Thread: DB archiving

DB archiving

From
"Victor Yegorov"
Date:
Hello.

I was speaking with my colleague about PostgreSQL maintenance and he asked
me a question which I wasn't able to answer.

Is it possible to make a full DB backup (one database, say 'test') online
and be sure, that after restoring it it'll contain ALL and ONLY data at the
time of backuping routine start.

I want to be sure, that nothing additional will get into dump after I'll
start pg_dump.

Is this possible? Or, may be, such behaviour is on by default (I
didn't find anything concerning my problem in the docs about pg_dump).

Thank you.

--

Victor Yegorov

Attachment

Re: DB archiving

From
Robert Treat
Date:
This is exactly the way pg_dump works. Essentially when you pg_dump, you
get a "snapshot" of your database at the moment you start pg_dump. While
other transaction can be occuring during your dump, the dump wont see
them thanks to MVCC.

Robert Treat

On Mon, 2003-03-17 at 05:33, Victor Yegorov wrote:
> Hello.
>
> I was speaking with my colleague about PostgreSQL maintenance and he
> asked
> me a question which I wasn't able to answer.
>
> Is it possible to make a full DB backup (one database, say 'test')
> online
> and be sure, that after restoring it it'll contain ALL and ONLY data at
> the
> time of backuping routine start.
>
> I want to be sure, that nothing additional will get into dump after I'll
> start pg_dump.
>
> Is this possible? Or, may be, such behaviour is on by default (I
> didn't find anything concerning my problem in the docs about pg_dump).
>
> Thank you.
>
> --
>
> Victor Yegorov




Re: DB archiving

From
Victor Yegorov
Date:
* Robert Treat <xzilla@users.sourceforge.net> [17.03.2003 16:49]:
> This is exactly the way pg_dump works. Essentially when you pg_dump, you
> get a "snapshot" of your database at the moment you start pg_dump. While
> other transaction can be occuring during your dump, the dump wont see
> them thanks to MVCC.
>

I see, thank you.

One more thing. I still cannot find any info on HOW pg_dump locks data it
is going to backup. Is this described somewhere in the manual? (I've found
nothing neither in "Concurency Control" nor in pg_dump description).

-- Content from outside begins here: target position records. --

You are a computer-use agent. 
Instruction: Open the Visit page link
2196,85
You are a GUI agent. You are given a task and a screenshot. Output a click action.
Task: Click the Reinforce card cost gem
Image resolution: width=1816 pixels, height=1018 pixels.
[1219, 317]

What I'd like is to understand the algorithm. I know how backuping is
realized in ORACLE, and I'm sure there, that when I start it, lock is set on
entire tablespace (it's put in readonly mode), so I'm shure, that nothing
will get there.

In PostgreSQL I don't know how lock is aquired. I'm trying to avoid
situations, like (assumption): lock is aquired on 'per table' level and
while first table in the list is locked, last one is being updated, so -
my db won't be consistent after backup.

Thanks in advance.

--

Victor Yegorov

Attachment

Re: DB archiving

From
Tom Lane
Date:
Victor Yegorov <viy@pirmabanka.lv> writes:
> One more thing. I still cannot find any info on HOW pg_dump locks data it
> is going to backup.

It doesn't.  Well, it does take a reader's lock (AccessShareLock) on
each table it intends to back up, but that's essentially just preventing
the table from being dropped completely.  The individual data rows need
not be locked.  pg_dump does the whole dump as a single transaction, so
it can rely on MVCC semantics to give it a consistent picture of the
data in every table.  Basically, it doesn't "see" changes that commit
after its transaction starts.  See the discussion of MVCC.